**REQUIRED WORK:** Once you have found the line with "Instruction: Open Susanna" in the records below, retype it and every line after it to the end exactly, with no pictures and nothing more.

Start of SUPPLIED DATA

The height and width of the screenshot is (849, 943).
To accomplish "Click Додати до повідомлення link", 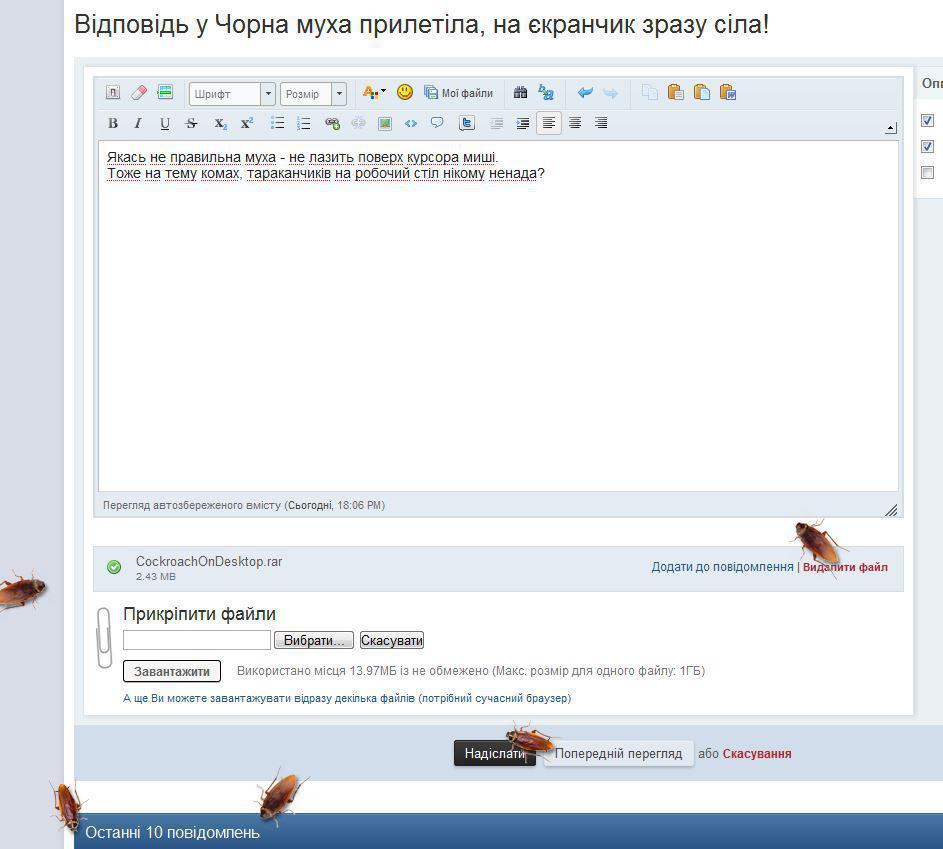I will [x=722, y=567].
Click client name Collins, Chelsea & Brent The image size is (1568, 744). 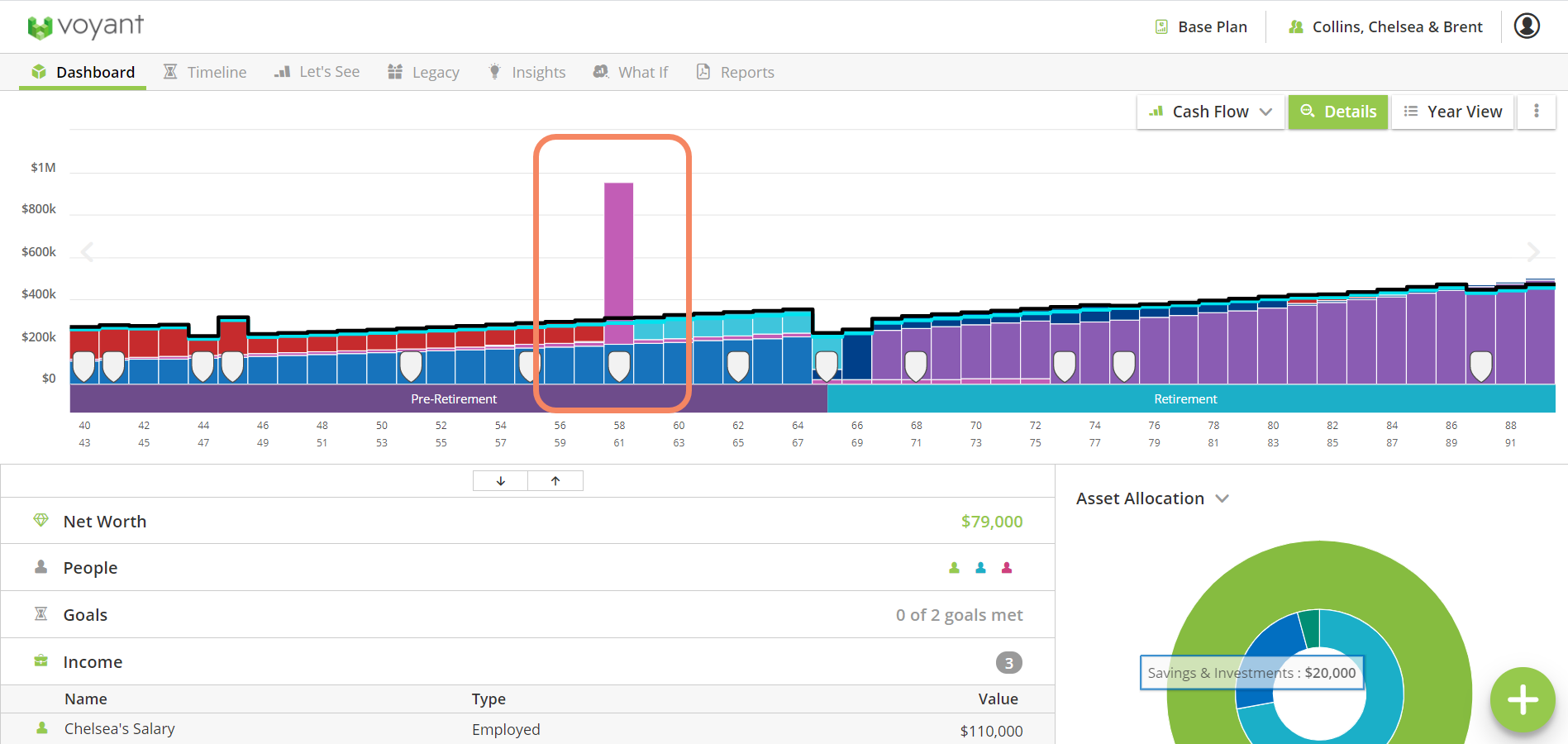1385,27
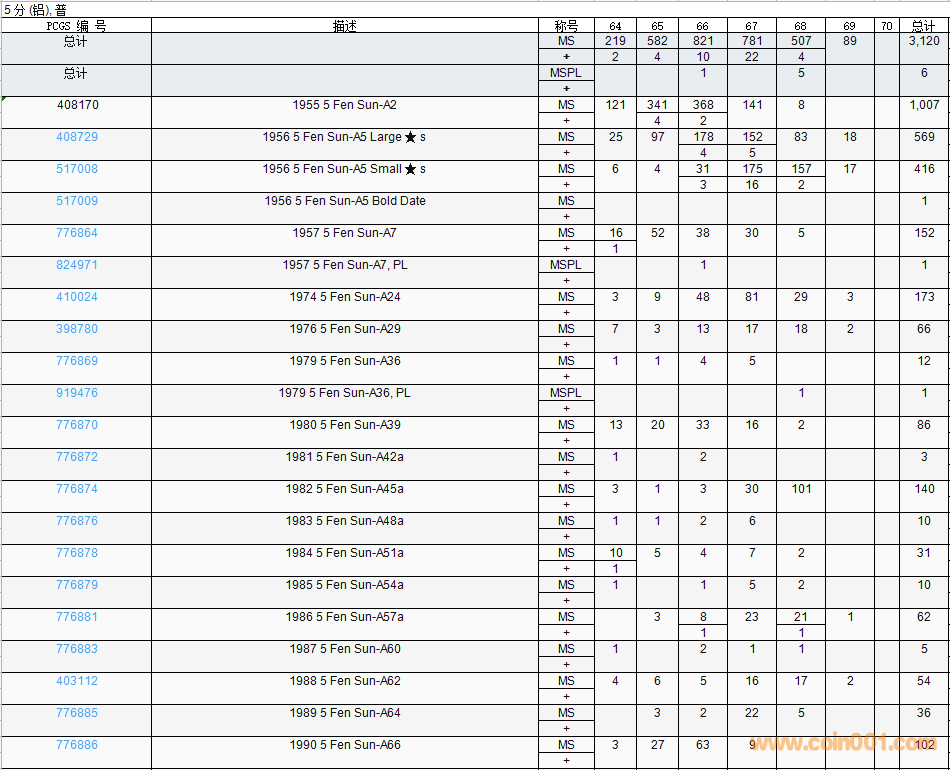Click the 776886 link for 1990 coin
The width and height of the screenshot is (950, 770).
point(77,745)
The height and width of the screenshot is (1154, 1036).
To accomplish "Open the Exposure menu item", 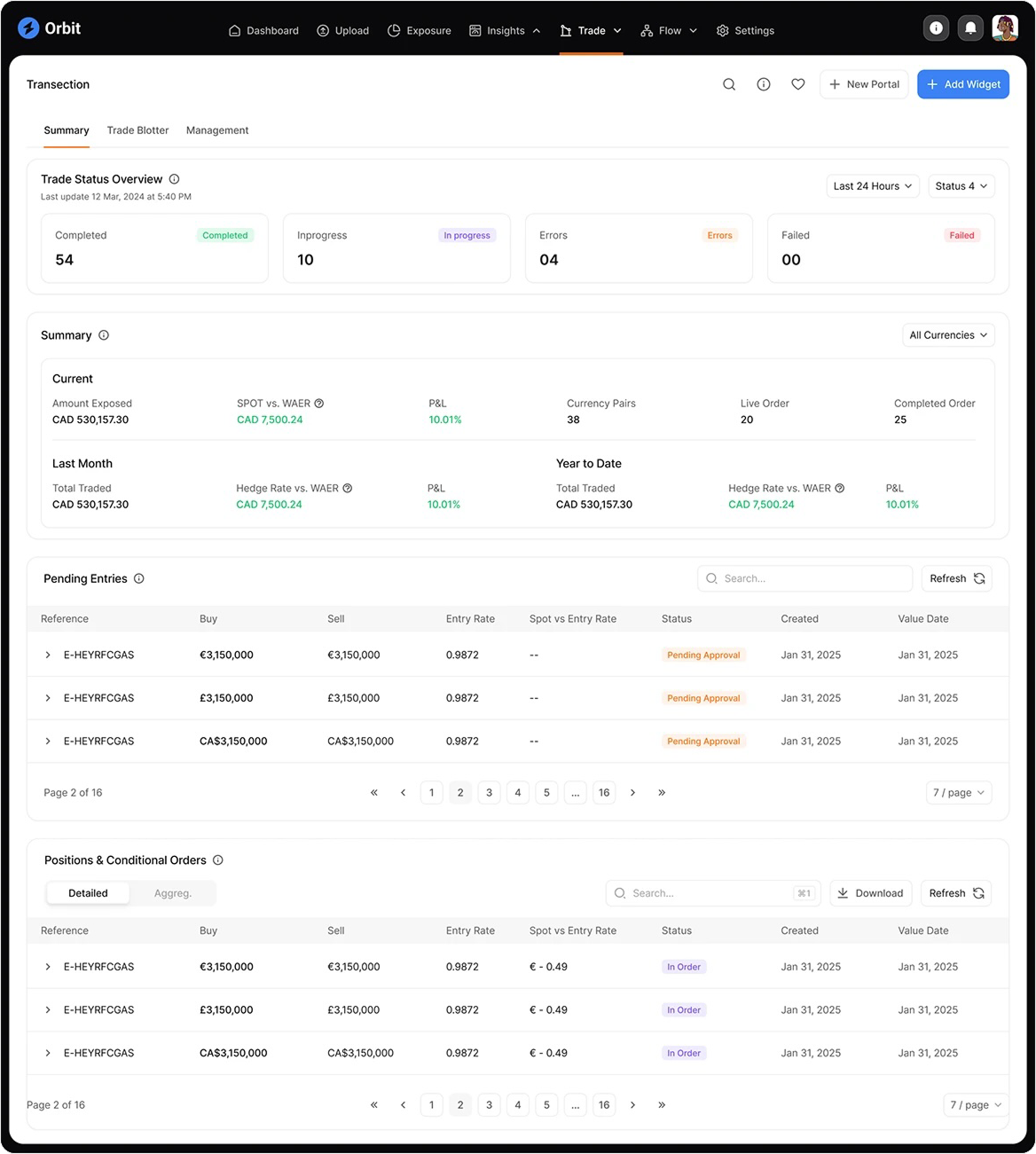I will [420, 30].
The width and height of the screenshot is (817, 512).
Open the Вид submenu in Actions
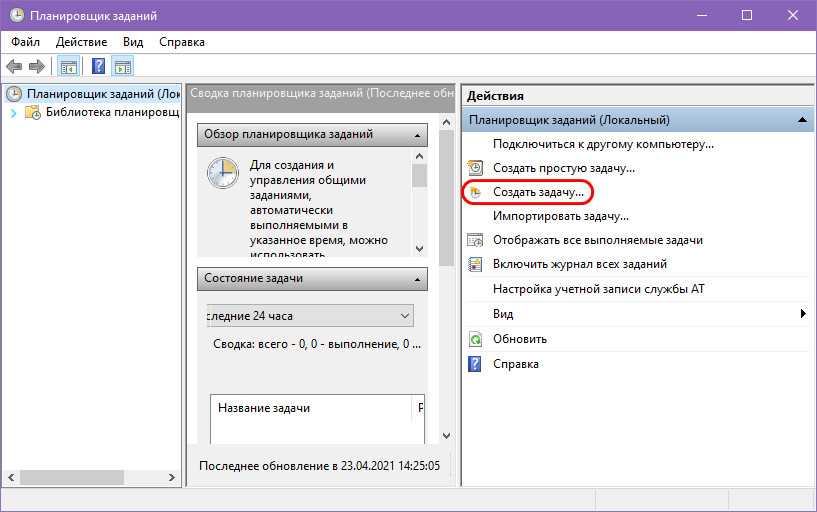coord(802,314)
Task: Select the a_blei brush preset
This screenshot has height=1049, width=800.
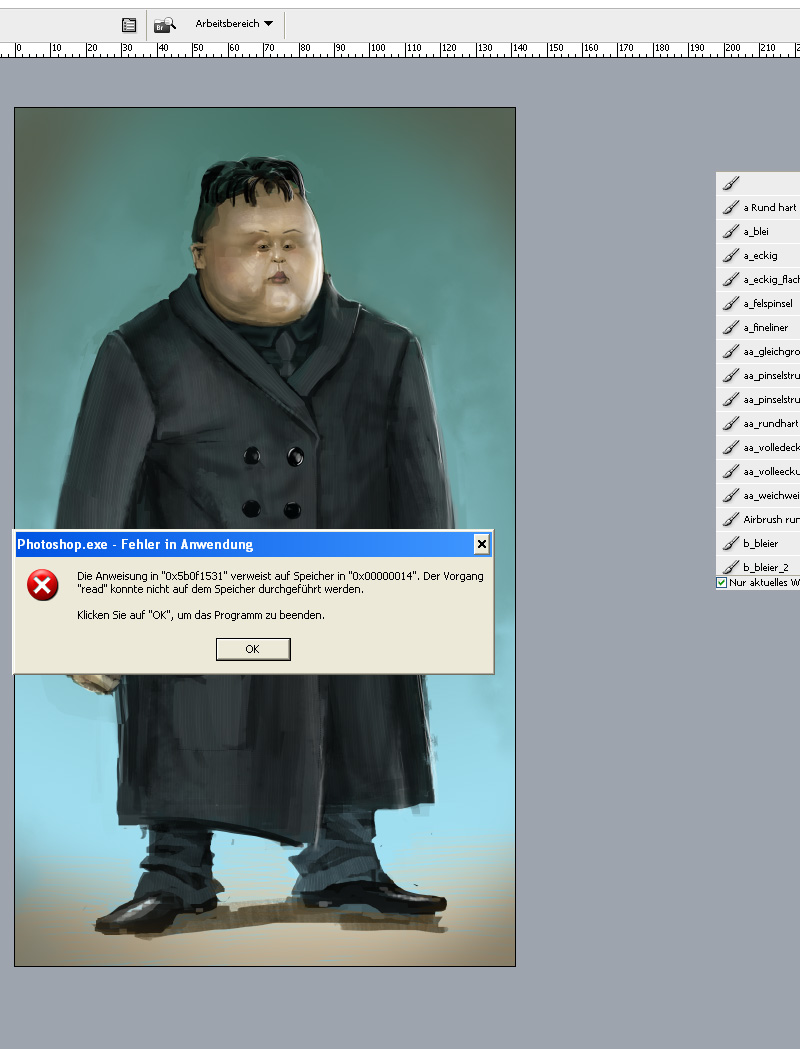Action: (x=756, y=232)
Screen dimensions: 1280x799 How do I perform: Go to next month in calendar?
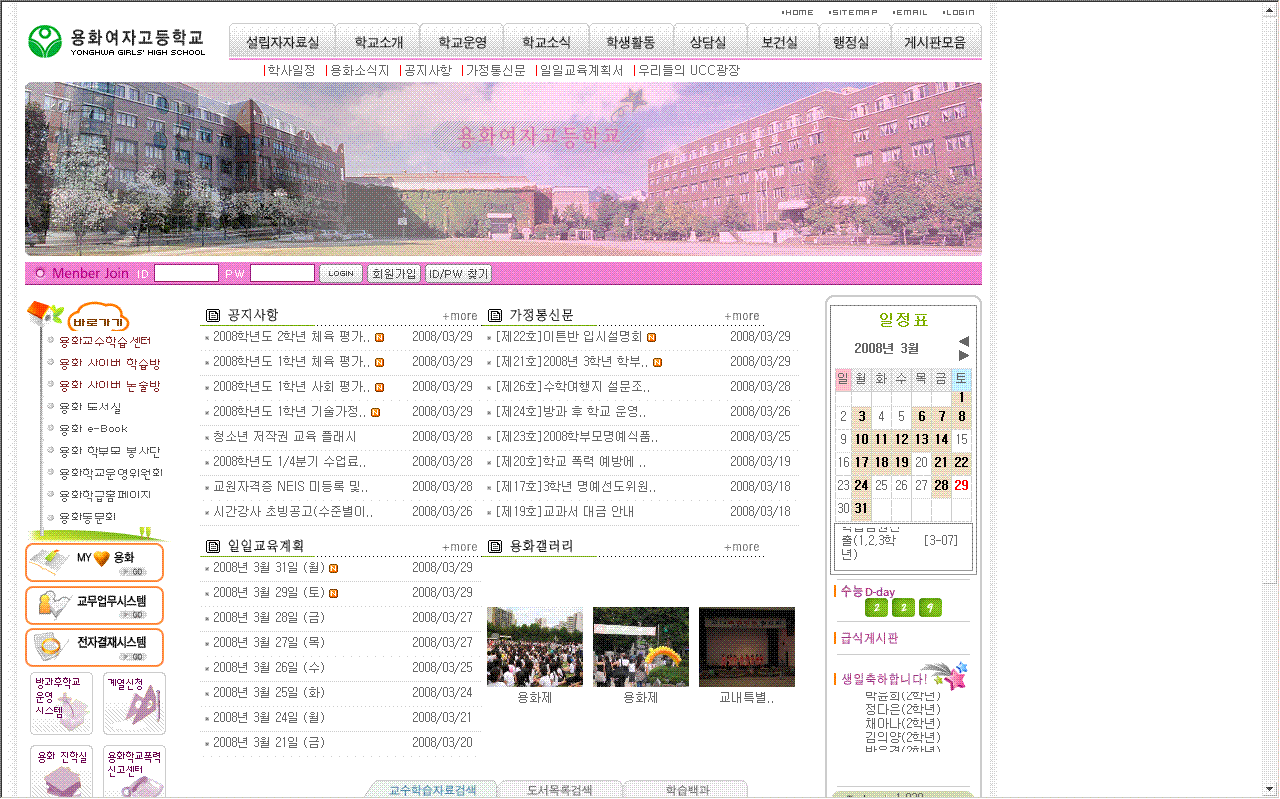tap(963, 355)
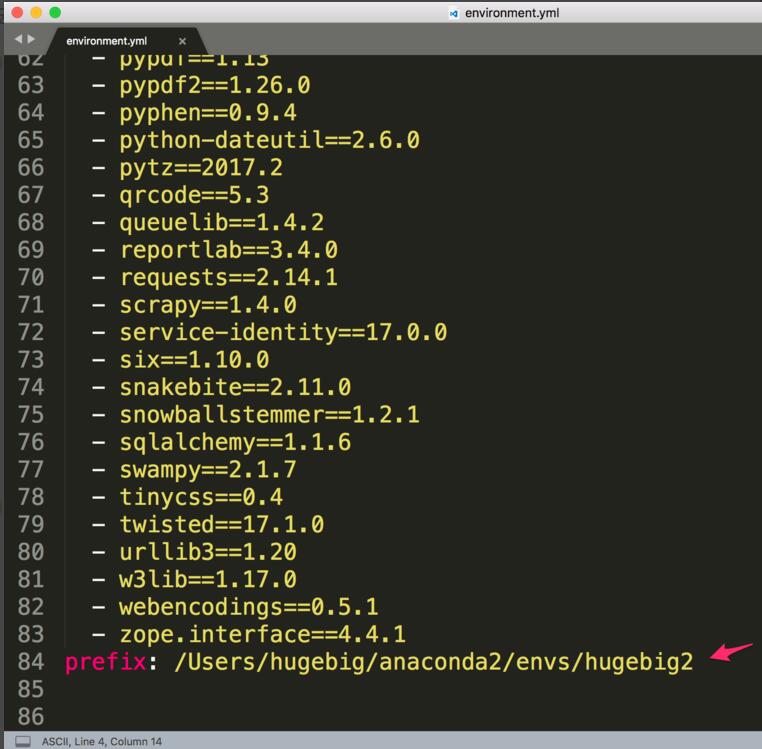Minimize the window with the yellow button

point(35,13)

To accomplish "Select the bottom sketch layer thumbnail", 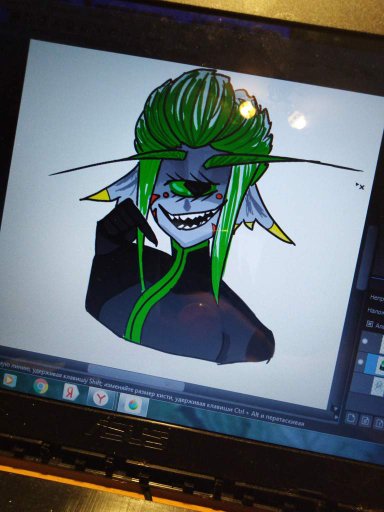I will (377, 386).
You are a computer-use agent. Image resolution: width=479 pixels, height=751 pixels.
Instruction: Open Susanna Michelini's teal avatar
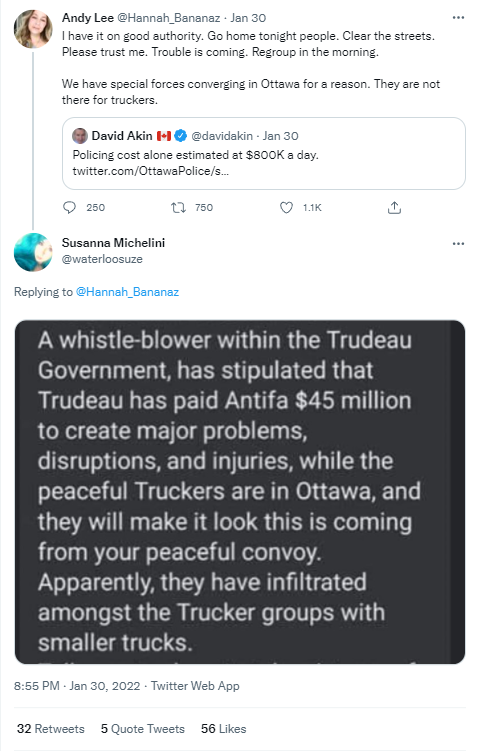pyautogui.click(x=33, y=252)
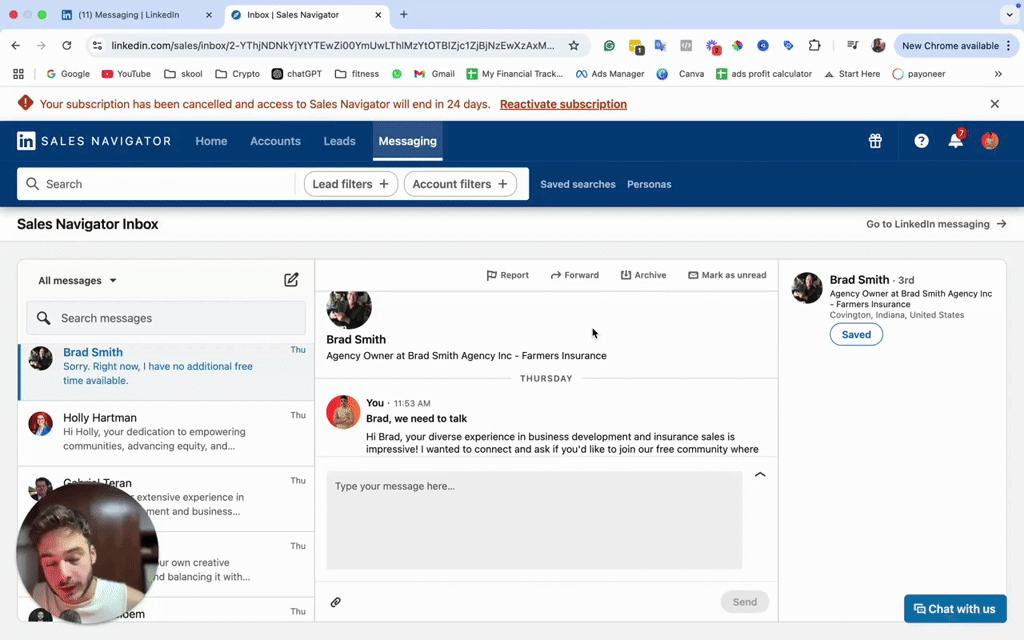Expand the Lead filters dropdown

click(x=350, y=183)
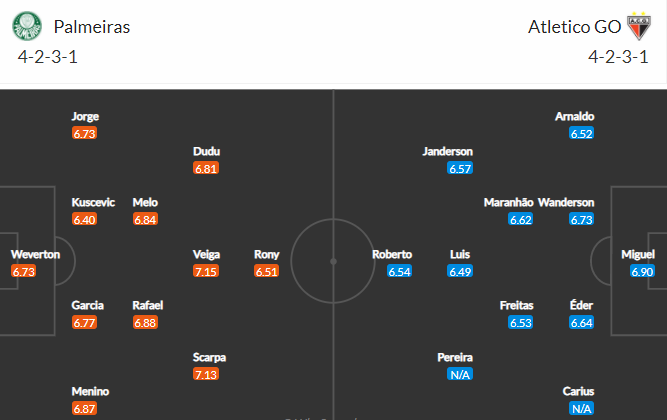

End of SUPPLIED DATA

**TASK SOLUTION:**
Instruction: Open Susanna Michelini's teal avatar
pyautogui.click(x=33, y=252)
Expand the Lead filters dropdown

click(x=350, y=183)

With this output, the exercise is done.